O olhar económico sobre o futuro de Moçambique.

Inflação abrandou para 4,8% e perspectivas continuam estáveis

A inflação anual em Moçambique desceu para 4,83% em Outubro de 2025, apoiada pela redução de preços administrados e pela estabilidade do Metical. A inflação subjacente recuou para 6,23%, reforçando a tendência de moderação. As expectativas apontam para 5,25% em Dezembro, mantendo um cenário de estabilidade no médio prazo. A queda dos preços internacionais de combustíveis e alimentos contribui para aliviar pressões inflacionárias, apesar dos riscos associados à dívida interna, atrasos de pagamentos do Estado e choques climáticos previstos para 2026.

Recuperação economica e inflação-02 thumbnail

A inflação anual em Moçambique voltou a recuar em Outubro de 2025, fixando-se em 4,83%, após os 4,9% registados em Setembro, de acordo com o Relatório de Conjuntura Económica e Perspectivas de Inflação (CEPI) publicado pelo Banco de Moçambique.

Os dados reforçam um cenário de estabilidade de preços, apoiado pela contenção dos bens administrados, pela queda de tarifas reguladas e pela manutenção da estabilidade cambial.

Quando excluídos os itens mais voláteis: frutas, vegetais e bens administrados, a inflação subjacente caiu para 6,23%, reforçando o abrandamento das pressões internas sobre os preços.

O relatório sublinha:

“O abrandamento da inflação anual em Outubro reflecte o comportamento dos preços administrados e a relativa estabilidade do Metical.”

Este comportamento cria condições mais favoráveis para a política monetária, que já resultou na redução das taxas de juro de referência ao longo do segundo semestre do ano.

Expectativas mantêm-se ancoradas: projecção é de 5,25% em Dezembro

O inquérito de expectativas conduzido pelo Banco de Moçambique revela que a inflação deverá situar-se em 5,25% em Dezembro de 2025, apenas 0,2 pontos percentuais acima da previsão anterior.

O aumento marginal está ligado sobretudo a factores sazonais associados ao fim do ano e não altera a avaliação geral de estabilidade macroeconómica.

No médio prazo, o CEPI prevê que:

  • a inflação se mantenha em um dígito;

  • sustentada pela estabilidade cambial;

  • pela queda dos preços internacionais de combustíveis e alimentos;

  • e pelo impacto acumulado das medidas de política monetária introduzidas desde meados de 2025.

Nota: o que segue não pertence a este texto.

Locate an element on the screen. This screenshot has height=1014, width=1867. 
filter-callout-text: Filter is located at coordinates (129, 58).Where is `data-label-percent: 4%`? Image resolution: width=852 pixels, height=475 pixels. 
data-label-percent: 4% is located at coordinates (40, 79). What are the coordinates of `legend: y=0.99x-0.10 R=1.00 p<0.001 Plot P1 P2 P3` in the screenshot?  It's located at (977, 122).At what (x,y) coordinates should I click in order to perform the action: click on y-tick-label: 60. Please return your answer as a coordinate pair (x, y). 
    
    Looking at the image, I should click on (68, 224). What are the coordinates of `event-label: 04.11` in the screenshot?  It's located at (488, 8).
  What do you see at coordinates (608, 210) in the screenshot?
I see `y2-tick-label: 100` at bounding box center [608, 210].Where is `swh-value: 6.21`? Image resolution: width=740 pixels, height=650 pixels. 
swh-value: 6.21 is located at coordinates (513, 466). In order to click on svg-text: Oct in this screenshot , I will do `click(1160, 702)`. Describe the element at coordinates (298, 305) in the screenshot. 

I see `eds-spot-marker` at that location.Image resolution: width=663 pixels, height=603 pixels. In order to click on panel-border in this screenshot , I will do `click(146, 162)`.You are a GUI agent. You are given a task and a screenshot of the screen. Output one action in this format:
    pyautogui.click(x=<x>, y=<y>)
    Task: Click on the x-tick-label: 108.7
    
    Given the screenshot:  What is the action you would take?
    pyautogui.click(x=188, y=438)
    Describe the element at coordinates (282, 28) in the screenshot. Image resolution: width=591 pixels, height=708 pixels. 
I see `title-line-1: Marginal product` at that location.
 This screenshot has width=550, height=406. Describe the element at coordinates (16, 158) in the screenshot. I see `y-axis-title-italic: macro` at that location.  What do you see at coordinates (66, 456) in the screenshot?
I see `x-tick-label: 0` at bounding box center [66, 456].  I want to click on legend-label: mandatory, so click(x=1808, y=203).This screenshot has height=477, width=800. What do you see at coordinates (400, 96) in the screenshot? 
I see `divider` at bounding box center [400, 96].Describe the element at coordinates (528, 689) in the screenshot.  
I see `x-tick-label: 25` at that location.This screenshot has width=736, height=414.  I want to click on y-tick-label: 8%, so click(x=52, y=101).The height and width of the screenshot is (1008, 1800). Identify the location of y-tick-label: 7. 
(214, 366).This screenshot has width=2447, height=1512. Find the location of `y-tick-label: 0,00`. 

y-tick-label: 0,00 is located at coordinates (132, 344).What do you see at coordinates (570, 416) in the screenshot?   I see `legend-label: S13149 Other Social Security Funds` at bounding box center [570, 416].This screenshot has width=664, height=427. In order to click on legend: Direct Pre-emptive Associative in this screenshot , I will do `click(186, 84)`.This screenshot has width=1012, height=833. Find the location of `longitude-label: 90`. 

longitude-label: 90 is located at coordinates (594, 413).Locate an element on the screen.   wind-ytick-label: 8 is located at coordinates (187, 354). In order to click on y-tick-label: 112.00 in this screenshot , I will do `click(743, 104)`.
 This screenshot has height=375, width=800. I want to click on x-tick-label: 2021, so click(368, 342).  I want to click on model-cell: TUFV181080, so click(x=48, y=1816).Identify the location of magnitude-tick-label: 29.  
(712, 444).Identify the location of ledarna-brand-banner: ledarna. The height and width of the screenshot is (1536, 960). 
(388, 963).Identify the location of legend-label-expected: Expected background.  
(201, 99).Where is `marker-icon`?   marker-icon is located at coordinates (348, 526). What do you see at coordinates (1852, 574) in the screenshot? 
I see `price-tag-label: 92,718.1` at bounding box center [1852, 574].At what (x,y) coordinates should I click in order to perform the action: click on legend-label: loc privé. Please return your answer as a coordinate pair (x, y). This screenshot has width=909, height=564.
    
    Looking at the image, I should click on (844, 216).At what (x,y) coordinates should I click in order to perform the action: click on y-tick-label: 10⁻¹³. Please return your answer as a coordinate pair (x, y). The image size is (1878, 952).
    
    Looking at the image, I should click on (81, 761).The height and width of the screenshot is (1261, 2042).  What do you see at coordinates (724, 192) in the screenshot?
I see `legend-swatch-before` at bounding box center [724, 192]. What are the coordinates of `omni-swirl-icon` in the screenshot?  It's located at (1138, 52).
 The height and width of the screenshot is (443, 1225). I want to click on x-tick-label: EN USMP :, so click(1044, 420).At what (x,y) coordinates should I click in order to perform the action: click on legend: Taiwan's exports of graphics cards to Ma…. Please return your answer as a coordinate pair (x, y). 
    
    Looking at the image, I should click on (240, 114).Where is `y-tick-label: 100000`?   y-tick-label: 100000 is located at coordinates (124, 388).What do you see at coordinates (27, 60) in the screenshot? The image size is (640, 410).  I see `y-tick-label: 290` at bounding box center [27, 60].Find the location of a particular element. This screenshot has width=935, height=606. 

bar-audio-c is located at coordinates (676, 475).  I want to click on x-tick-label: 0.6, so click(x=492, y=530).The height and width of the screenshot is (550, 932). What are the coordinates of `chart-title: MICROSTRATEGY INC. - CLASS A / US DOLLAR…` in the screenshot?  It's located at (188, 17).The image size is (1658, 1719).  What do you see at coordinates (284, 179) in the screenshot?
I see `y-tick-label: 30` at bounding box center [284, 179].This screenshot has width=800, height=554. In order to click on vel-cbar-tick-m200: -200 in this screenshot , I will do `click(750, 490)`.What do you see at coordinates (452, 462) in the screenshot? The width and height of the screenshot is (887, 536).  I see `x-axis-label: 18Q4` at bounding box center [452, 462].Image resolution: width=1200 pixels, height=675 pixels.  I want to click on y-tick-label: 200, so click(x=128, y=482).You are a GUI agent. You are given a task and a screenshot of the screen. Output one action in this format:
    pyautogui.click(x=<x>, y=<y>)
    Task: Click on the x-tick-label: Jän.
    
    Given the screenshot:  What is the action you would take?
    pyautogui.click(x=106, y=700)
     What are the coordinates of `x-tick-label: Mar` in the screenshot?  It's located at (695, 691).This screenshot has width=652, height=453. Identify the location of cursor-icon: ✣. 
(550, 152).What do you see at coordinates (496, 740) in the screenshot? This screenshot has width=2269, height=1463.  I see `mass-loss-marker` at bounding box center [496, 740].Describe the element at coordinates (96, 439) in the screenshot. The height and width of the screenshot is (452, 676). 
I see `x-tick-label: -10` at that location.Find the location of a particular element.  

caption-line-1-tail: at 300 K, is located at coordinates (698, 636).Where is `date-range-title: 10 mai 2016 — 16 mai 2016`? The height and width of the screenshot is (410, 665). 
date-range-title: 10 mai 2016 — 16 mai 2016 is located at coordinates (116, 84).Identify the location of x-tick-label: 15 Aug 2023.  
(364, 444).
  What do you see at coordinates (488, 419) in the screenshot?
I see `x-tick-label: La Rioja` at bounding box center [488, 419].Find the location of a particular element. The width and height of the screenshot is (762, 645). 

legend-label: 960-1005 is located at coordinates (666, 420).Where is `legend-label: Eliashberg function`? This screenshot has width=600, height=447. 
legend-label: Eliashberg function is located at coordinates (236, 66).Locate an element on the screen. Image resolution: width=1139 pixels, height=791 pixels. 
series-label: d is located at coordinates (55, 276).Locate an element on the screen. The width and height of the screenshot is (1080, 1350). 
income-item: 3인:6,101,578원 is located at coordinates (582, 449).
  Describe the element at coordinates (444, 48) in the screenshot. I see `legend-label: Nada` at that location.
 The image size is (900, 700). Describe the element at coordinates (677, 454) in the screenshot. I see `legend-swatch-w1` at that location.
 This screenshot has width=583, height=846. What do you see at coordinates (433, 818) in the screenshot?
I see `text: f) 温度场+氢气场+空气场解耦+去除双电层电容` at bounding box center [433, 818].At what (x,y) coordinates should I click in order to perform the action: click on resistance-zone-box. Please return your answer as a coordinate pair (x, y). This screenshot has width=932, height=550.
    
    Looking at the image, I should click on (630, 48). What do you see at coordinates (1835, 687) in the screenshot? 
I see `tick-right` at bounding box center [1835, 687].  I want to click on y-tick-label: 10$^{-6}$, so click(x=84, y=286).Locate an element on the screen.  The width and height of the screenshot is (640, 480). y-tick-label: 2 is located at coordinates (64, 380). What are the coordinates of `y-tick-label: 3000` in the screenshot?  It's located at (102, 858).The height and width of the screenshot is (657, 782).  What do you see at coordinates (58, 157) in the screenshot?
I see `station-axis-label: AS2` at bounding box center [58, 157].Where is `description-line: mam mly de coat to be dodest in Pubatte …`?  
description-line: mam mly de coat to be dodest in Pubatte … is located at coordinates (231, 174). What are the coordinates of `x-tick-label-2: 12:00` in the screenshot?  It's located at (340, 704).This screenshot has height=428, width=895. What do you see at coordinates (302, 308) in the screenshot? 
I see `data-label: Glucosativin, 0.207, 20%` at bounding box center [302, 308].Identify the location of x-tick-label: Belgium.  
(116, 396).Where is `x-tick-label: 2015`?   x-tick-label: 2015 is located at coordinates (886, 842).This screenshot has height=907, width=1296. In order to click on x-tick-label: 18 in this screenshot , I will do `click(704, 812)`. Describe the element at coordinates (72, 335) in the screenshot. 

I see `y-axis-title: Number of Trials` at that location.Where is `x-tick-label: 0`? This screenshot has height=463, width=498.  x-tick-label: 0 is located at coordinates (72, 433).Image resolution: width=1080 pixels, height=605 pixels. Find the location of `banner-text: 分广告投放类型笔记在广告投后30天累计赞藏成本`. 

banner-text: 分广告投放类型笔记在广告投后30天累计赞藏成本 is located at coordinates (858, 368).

Metical estável reforça contenção dos preços internos

O mercado cambial continua a actuar como âncora anti-inflacionária.

O Metical manteve-se estável face ao dólar, em 63,91 MZN/USD, o mesmo nível de Setembro.

Face ao rand sul-africano, registou-se uma depreciação moderada de 2,2%, dentro do padrão habitual de volatilidade regional.

Segundo o Banco de Moçambique, a trajectória descendente dos preços internacionais dos combustíveis e de alguns produtos alimentares,  ajudou a limitar a pressão importada sobre os preços internos.

Este contexto aumenta a probabilidade de Moçambique manter a inflação num intervalo controlado, apesar da deterioração das condições climáticas previstas para o início de 2026.

Riscos persistem, mas permanecem sob controlo

O relatório identifica factores que podem exercer pressão sobre a inflação nos próximos meses:

  • aumento da dívida pública interna, que afecta a liquidez do sistema bancário;

  • atrasos nos pagamentos do Estado, que condicionam o mercado interbancário;

  • possíveis choques climáticos, que podem reduzir a oferta interna de bens essenciais;

  • volatilidade das economias parceiras, sobretudo África do Sul e zona euro.

Mesmo assim, a avaliação do banco central é de que os riscos estão ancorados, permitindo manter uma leitura positiva do quadro macroeconómico.

Inflação controlada reforça confiança e cria espaço para o crescimento económico

O abrandamento da inflação para 4,8% e a manutenção das expectativas dentro de níveis confortáveis são sinais encorajadores para consumidores, empresas e investidores.

A combinação entre estabilidade cambial, descida dos preços internacionais e gestão prudente da política monetária favorece:

  • recuperação gradual da actividade económica;

  • redução faseada das taxas de juro;

  • maior previsibilidade para investimento privado;

  • e ambiente mais propício para planificação empresarial.

Moçambique encerra 2025 com uma inflação estável e tendência descendente, embora continue a enfrentar desafios estruturais que exigem coordenação contínua entre Governo, Banco de Moçambique e sector privado para consolidar a trajectória de confiança.